Ready to find out who you really are? Match your personality to a lane and hop on the expressway to self-understanding.

Lane 10: Trucks Piled With Junk

Your junk is falling out of your trunk. Shake a tail light, people — this lane is for you.

Lane 33: Twins

You’re like a Gemini, but waaaay more pedestrian. Maybe you and a friend just wear the same outfits a lot. Who cares, it’s just twinning enough to make you feel special.

Lane 27: Broken Windows

Bad luck follows you around and everyone knows it. Your proverbial seat is always damp from proverbial rain. Is this the universe telling you to swallow your pride? Yes.

Lane 69: Filthy Cars

You’re all about convenience. Getting your car washed while you drive is a no-brainer.

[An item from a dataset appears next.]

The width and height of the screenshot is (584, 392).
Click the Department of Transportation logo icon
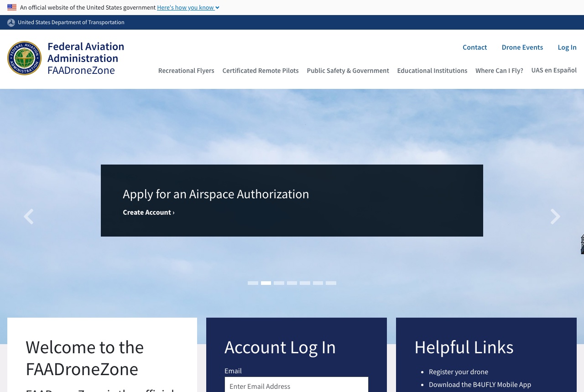[x=11, y=22]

Lane 43: Newly Divorced Singles

It’s been a while since you’ve driven alone, and you don’t know the rules of the road anymore. What’s too fast? What’s too slow? Are you sending the right signals? Don’t worry, the breakdown lane is nearby if you need it.

Still can’t find a lane to match your personality? Check out all the videos here. And see the final season of Portlandia this spring on IFC.

Uncle-Buck

Last-Minute Holiday Gift Guide

Hits from the '80s are on repeat all Christmas Eve and Day on IFC.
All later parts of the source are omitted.